— Assigned task —
For the data below, restate word for word only the lines from the line containing "Twitter (20, 5)" through the line containing "nuove esperienze dal territorio (44, 2499)", both ends included.

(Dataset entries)
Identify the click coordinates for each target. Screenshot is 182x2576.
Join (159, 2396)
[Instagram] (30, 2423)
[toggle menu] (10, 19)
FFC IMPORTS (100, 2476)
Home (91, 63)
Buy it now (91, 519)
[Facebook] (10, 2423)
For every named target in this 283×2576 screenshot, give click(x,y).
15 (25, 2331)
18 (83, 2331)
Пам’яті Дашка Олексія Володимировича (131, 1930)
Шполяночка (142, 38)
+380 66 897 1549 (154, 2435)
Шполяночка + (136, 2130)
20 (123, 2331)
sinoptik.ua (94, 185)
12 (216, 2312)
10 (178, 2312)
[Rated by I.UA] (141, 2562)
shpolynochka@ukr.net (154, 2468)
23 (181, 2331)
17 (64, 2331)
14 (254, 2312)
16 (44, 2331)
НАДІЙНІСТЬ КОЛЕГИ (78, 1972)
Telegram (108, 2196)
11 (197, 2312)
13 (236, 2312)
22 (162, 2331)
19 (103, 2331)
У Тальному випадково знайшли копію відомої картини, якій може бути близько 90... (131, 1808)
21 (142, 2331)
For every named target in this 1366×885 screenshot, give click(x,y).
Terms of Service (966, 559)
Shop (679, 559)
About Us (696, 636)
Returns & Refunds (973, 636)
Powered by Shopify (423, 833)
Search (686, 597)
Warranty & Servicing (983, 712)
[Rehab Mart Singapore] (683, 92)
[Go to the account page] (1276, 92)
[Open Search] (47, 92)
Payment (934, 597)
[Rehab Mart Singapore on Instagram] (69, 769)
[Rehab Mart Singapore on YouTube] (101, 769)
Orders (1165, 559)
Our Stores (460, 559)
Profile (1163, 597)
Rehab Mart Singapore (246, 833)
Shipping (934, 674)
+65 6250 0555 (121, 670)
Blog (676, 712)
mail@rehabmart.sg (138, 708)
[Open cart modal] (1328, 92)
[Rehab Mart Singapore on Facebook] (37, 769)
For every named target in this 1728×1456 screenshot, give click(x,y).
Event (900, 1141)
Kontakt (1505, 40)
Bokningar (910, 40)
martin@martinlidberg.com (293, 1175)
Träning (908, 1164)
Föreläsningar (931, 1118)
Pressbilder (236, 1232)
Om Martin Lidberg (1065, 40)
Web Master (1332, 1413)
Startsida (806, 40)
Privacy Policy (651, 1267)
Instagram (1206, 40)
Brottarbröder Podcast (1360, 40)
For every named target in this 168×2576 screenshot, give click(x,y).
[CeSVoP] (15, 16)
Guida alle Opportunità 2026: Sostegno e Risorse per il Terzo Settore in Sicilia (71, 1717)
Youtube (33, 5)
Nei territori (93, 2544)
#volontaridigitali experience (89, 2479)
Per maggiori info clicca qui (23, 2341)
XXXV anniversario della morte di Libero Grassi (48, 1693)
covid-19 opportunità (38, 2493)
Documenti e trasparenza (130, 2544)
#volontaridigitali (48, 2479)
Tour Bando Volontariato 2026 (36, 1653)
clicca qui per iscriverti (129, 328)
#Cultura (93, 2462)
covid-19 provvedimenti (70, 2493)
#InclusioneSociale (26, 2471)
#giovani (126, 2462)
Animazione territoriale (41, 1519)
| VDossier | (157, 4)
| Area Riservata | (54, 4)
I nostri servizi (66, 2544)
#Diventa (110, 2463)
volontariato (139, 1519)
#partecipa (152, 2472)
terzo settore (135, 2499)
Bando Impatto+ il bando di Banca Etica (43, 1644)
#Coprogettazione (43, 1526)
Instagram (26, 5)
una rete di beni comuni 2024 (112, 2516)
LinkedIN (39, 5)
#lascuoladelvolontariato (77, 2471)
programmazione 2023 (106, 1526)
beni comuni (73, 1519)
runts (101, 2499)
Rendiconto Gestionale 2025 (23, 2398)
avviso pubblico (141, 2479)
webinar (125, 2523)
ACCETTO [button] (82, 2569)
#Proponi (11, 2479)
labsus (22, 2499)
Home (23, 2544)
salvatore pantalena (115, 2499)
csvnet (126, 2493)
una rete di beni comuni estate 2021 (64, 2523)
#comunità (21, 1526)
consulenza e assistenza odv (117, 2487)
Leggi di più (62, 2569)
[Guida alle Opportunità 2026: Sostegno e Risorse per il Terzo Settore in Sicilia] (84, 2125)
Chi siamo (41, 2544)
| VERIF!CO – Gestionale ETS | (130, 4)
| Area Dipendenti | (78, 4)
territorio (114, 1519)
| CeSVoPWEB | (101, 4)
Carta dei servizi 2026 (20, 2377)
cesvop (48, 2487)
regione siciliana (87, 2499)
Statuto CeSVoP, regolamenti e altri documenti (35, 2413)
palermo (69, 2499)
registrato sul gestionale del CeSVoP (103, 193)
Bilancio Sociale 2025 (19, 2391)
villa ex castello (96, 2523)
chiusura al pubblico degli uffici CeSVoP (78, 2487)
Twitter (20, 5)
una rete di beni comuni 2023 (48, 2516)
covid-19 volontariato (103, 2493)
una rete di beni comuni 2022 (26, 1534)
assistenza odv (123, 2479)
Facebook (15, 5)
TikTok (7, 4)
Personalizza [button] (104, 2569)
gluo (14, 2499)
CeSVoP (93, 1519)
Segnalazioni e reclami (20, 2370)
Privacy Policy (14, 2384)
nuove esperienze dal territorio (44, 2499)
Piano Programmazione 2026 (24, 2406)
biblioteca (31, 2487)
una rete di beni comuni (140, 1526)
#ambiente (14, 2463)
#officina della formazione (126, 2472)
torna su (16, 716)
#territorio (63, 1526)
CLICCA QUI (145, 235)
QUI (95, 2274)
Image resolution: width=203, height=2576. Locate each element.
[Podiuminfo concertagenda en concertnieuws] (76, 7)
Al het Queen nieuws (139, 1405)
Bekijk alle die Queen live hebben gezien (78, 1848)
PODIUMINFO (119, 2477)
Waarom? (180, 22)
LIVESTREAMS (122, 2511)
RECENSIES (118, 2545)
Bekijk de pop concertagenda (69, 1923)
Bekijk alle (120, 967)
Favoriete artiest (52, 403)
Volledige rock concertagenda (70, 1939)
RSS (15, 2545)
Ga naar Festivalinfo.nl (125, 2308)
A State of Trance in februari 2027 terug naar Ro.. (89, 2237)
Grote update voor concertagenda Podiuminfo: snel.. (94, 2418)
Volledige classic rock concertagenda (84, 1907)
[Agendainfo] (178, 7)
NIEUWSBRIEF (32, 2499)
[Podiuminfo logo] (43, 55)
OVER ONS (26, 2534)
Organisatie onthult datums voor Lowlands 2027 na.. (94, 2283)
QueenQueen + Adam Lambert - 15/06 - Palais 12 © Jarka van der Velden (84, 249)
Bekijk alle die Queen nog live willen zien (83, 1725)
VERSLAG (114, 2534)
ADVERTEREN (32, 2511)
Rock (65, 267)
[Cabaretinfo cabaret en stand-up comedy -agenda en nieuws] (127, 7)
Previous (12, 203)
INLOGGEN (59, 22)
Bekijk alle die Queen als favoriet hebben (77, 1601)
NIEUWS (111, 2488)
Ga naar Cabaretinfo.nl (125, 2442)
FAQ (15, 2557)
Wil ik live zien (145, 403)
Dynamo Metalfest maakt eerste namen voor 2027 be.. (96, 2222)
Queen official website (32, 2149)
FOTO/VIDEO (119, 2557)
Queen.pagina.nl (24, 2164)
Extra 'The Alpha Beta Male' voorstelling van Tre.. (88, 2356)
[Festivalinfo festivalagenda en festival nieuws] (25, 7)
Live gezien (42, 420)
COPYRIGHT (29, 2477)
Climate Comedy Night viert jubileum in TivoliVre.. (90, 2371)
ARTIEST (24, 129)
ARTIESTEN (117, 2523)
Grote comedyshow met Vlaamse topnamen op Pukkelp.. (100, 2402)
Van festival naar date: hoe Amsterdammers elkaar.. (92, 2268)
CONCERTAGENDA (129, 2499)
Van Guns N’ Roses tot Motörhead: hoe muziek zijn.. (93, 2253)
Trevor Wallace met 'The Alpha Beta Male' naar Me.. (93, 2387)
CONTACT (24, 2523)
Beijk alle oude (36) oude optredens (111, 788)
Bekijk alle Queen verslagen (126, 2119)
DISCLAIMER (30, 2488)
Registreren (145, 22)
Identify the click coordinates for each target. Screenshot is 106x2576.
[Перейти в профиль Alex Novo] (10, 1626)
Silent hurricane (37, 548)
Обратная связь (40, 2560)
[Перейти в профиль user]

— Output of the task —
Twitter (20, 5)
una rete di beni comuni 2023 (48, 2516)
covid-19 volontariato (103, 2493)
una rete di beni comuni 2022 (26, 1534)
assistenza odv (123, 2479)
Facebook (15, 5)
TikTok (7, 4)
Personalizza [button] (104, 2569)
gluo (14, 2499)
CeSVoP (93, 1519)
Segnalazioni e reclami (20, 2370)
Privacy Policy (14, 2384)
nuove esperienze dal territorio (44, 2499)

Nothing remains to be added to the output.